BANJAR, media3.id – Ketua DPD Partai Golkar Jawa Barat, Daniel Mutaqien Syafiuddin, menyebut Kota Banjar memiliki rekam jejak politik yang dinilai konsisten dalam mempertahankan kemenangan Partai Golkar sejak era pascareformasi.
Pernyataan tersebut disampaikan Daniel dalam sambutan nya saat menghadiri Musyawarah Daerah (Musda) sekaligus Pendidikan Politik Partai Golkar yang berlangsung di Graha Banjar Idaman (GBI), Kota Banjar, Sabtu (8/8/2026).
Menurut Daniel, Kota Banjar menjadi salah satu daerah yang dinilai berhasil mempertahankan dominasi Partai Golkar dalam kontestasi politik, baik pada pemilihan kepala daerah maupun pemilihan legislatif.
“Yang ada di Jawa Barat itu hanya Kota Banjar yang mempertahankan kemenangannya selama periode-periode pascareformasi,” ujar Daniel.
Ia mengatakan, dalam setiap momentum Pilkada di Kota Banjar, Partai Golkar dinilai mampu mempertahankan pengaruhnya dalam pemerintahan daerah. Begitu pula dalam kontestasi legislatif, Partai Golkar disebut secara konsisten memperoleh hasil yang kuat dan mendapatkan posisi Ketua DPRD Kota Banjar.
Daniel juga menyampaikan apresiasi atas pelantikan Topo sebagai Ketua DPRD Kota Banjar yang baru. Menurutnya, capaian politik Partai Golkar di Kota Banjar tersebut tidak hanya menjadi kebanggaan bagi kader setempat, tetapi juga dapat menjadi contoh bagi struktur Partai Golkar di kabupaten/kota lain di Jawa Barat.

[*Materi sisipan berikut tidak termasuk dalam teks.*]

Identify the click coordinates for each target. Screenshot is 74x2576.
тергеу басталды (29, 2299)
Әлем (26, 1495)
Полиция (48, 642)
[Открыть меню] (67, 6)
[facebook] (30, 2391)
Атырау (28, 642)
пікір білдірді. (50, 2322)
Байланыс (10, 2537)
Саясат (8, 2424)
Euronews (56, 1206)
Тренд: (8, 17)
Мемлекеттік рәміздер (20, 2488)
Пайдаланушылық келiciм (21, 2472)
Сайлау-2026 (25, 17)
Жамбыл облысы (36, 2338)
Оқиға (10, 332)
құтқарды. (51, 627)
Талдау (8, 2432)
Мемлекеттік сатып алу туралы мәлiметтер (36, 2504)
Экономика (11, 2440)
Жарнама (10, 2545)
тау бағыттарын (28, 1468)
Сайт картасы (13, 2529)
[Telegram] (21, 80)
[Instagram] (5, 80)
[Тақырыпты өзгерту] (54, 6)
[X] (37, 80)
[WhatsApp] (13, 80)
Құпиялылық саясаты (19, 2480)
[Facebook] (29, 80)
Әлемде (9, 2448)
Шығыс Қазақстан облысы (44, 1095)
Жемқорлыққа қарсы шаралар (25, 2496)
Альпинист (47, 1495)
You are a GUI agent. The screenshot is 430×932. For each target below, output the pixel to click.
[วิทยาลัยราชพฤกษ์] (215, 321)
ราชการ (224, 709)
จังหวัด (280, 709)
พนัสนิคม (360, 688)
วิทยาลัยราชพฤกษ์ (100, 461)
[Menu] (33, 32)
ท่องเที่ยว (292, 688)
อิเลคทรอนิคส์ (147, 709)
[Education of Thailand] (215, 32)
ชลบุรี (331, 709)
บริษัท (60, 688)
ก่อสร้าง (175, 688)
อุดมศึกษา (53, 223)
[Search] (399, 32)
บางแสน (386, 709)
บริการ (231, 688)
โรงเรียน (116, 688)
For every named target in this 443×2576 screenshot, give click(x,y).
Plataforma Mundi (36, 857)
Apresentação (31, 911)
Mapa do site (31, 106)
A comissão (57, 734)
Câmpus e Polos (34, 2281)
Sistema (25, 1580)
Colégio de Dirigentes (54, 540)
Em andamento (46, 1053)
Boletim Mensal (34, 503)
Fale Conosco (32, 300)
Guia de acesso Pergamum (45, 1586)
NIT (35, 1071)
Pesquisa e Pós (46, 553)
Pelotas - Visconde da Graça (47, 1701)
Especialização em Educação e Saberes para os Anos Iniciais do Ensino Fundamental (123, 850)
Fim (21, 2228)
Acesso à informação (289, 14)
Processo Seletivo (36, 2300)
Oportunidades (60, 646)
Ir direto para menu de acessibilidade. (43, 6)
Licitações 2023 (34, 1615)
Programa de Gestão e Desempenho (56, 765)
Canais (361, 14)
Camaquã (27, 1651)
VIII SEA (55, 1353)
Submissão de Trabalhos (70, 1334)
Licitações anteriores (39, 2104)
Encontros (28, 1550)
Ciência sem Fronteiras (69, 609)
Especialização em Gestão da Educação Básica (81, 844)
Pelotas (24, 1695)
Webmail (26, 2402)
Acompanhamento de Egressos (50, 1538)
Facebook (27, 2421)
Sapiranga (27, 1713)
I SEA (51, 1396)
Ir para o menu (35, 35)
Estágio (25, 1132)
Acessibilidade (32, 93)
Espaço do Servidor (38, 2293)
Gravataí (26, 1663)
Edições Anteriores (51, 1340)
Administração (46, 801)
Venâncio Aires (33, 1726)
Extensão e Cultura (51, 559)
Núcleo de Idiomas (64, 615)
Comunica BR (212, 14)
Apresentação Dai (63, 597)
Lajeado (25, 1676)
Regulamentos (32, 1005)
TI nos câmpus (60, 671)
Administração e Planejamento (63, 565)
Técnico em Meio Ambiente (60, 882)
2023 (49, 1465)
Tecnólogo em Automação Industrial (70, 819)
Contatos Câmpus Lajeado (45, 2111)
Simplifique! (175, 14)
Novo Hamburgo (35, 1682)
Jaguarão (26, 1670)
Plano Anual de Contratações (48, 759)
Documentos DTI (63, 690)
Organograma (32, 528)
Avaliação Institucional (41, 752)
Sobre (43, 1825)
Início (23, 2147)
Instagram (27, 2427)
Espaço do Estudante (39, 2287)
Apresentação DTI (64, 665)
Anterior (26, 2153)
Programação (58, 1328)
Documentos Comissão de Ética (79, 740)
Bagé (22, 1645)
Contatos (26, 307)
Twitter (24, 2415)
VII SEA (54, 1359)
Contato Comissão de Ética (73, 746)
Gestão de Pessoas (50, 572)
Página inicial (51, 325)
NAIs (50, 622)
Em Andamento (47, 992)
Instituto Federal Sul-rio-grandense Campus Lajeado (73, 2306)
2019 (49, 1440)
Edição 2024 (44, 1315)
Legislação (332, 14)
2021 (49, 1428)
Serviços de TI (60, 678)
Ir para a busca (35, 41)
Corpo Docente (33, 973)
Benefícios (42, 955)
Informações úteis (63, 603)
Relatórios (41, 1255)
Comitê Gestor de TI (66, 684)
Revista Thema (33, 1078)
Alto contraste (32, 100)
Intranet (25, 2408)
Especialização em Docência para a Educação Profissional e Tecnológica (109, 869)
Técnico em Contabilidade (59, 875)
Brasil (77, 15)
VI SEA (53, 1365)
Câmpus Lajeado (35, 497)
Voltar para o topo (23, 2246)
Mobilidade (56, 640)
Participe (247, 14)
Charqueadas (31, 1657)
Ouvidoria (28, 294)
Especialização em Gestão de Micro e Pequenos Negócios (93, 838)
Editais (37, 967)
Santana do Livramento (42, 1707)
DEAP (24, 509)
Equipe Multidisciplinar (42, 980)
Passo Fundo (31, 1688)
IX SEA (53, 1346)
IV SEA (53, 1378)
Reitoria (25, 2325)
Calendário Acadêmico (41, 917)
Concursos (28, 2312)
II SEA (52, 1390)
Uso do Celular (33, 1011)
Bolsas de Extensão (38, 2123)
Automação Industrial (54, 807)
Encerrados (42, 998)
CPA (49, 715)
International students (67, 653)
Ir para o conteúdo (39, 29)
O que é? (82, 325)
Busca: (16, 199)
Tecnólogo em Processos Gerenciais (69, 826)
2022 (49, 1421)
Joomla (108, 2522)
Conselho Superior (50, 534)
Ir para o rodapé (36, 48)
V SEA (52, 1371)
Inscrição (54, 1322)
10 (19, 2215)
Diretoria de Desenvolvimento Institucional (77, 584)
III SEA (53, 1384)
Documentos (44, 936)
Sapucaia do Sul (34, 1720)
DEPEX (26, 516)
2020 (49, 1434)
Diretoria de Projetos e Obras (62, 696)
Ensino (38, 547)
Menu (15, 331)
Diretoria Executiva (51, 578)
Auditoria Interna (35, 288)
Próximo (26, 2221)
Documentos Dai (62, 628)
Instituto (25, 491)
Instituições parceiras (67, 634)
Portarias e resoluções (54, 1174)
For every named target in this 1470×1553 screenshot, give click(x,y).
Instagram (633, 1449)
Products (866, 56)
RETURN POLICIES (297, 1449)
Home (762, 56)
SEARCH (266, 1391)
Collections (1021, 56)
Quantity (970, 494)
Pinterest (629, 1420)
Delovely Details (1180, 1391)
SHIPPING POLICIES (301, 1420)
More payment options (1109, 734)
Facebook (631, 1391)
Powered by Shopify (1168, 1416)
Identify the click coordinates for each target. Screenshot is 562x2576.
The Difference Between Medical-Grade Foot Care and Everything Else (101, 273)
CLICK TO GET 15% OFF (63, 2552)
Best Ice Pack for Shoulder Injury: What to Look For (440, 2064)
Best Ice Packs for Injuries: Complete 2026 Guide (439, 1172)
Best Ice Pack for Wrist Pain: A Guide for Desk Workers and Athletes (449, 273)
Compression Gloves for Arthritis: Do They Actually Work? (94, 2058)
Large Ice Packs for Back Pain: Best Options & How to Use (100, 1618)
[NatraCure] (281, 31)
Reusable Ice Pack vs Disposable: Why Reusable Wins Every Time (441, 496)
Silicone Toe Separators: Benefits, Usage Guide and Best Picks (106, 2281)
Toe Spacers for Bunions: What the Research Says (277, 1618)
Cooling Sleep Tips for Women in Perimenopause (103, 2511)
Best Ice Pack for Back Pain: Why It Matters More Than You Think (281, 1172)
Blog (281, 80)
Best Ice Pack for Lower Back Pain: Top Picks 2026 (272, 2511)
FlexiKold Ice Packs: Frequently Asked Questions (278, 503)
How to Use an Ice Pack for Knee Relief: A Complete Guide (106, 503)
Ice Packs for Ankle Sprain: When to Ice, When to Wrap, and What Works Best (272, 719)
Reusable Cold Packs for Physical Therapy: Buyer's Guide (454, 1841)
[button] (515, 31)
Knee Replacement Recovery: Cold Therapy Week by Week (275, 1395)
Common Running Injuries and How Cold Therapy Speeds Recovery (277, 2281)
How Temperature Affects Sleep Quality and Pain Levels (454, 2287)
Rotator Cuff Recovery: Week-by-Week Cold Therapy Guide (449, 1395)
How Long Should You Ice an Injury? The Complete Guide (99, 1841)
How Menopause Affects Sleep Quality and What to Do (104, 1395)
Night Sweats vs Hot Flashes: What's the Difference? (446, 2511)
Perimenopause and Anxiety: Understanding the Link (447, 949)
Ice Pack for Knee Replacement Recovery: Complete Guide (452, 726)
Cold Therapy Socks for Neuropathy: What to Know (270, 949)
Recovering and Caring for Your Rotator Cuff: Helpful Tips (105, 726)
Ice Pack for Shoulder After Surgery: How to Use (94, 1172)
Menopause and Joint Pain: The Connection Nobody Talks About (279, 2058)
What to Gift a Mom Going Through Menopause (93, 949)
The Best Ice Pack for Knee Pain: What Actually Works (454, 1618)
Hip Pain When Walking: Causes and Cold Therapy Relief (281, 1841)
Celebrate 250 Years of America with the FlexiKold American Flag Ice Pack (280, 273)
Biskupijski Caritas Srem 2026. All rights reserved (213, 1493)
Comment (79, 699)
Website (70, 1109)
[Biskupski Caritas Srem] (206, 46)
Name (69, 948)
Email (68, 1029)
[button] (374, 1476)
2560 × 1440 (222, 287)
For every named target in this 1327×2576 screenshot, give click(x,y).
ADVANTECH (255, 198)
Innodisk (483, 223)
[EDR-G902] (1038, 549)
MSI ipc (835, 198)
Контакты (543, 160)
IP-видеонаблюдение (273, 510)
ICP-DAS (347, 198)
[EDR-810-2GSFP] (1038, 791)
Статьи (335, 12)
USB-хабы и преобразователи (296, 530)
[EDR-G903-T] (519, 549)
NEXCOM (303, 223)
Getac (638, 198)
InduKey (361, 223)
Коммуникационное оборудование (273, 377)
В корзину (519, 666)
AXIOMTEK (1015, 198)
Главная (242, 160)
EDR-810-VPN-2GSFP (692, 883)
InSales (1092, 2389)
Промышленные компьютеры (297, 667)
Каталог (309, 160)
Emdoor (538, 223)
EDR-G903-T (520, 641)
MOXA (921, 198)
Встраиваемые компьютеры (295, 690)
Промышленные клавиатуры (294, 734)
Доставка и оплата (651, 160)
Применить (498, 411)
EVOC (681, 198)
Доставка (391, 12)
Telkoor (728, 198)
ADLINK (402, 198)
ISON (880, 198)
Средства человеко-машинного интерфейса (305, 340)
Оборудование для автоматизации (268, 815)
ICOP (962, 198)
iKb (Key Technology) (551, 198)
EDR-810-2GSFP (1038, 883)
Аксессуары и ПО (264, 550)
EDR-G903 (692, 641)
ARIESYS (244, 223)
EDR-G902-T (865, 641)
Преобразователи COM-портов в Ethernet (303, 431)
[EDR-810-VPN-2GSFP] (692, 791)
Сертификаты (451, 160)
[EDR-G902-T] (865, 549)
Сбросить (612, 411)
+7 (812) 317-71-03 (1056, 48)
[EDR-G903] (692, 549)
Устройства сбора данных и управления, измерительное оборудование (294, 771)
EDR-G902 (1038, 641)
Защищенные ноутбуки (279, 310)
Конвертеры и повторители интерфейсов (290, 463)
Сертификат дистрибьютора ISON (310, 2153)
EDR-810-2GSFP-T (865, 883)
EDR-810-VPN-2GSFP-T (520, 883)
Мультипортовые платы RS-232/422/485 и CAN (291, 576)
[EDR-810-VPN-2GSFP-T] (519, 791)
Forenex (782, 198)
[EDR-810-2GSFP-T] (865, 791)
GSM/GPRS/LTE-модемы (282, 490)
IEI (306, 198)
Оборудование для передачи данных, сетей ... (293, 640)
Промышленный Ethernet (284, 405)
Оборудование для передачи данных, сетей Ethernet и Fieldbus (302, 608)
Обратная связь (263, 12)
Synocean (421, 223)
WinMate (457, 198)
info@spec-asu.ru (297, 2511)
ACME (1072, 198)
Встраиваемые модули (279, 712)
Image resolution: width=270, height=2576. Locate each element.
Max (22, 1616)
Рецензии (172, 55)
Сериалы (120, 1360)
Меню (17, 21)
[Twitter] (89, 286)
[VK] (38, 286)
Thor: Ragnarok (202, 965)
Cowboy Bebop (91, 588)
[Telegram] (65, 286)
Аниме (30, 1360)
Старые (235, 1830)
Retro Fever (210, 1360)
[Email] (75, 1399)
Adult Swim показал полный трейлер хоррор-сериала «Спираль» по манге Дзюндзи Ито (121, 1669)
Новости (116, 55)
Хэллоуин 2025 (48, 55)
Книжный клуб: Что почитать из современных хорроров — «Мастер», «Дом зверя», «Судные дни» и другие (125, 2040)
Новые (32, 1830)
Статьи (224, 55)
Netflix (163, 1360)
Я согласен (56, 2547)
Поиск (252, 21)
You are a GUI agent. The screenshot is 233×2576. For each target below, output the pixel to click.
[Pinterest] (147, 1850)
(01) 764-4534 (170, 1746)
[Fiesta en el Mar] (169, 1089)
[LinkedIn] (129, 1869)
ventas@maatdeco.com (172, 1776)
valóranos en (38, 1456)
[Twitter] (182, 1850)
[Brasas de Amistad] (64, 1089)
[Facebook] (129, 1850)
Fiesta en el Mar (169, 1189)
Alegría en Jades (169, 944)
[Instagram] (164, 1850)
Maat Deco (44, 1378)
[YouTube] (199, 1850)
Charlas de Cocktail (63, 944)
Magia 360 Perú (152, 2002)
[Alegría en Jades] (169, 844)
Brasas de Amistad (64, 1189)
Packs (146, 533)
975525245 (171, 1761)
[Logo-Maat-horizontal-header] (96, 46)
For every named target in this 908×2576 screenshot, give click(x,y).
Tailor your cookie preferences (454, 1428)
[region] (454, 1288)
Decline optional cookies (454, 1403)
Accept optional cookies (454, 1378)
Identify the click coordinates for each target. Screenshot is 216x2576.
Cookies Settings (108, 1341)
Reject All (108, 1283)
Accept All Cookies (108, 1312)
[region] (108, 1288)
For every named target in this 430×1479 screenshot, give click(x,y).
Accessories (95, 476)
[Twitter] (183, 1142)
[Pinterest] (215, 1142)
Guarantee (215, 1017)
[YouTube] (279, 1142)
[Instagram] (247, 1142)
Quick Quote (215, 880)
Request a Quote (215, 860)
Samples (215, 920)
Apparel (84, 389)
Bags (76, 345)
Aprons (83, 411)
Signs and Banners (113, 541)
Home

“Semangat itu, potensi itu, yang harus kita tularkan kepada seluruh kabupaten/kota yang ada di Jawa Barat,” katanya.
Daniel menilai, pendidikan politik yang diberikan di Kota Banjar memiliki karakter berbeda. Pasalnya, menurut dia, secara organisasi dan capaian politik, Kota Banjar dinilai telah berada pada jalur yang sesuai dengan tujuan perjuangan partai.
“Banjar ini sudah sesuai dengan relnya, sudah sesuai dengan tujuan kita berpartai, sudah sesuai dengan apa yang menjadi keinginan dan harapan kita berpartai politik di kabupaten/kota,” ujarnya.
Karena itu, Daniel mengaku tidak perlu memberikan materi pendidikan politik secara panjang lebar kepada kader Golkar Kota Banjar. Ia justru mendorong agar pengalaman dan rekam jejak politik Kota Banjar dapat menjadi pembelajaran bagi daerah lain.
“Kalau saya ngisi materi di Kota Banjar, sebetulnya ngisi pendidikan politik. Tapi Banjar ini sudah sesuai dengan relnya,” kata Daniel.
Karena itu, pendidikan politik yang digelar di Kota Banjar tidak semata-mata menjadi forum penyampaian materi kepada kader. Menurut Daniel, capaian Golkar di Banjar justru dapat menjadi bahan pembelajaran bagi daerah lain untuk memperkuat organisasi dan strategi politik masing-masing.
Ia berharap semangat bersatu, solid, maju dan menang yang menjadi bagian dari agenda Musda dan pendidikan politik tersebut dapat diterjemahkan menjadi kerja organisasi yang berkelanjutan.
“Yang sudah baik di Banjar, harus menjadi energi untuk membangun kekuatan Golkar di Jawa Barat,” demikian semangat yang disampaikan Daniel dalam sambutan nya.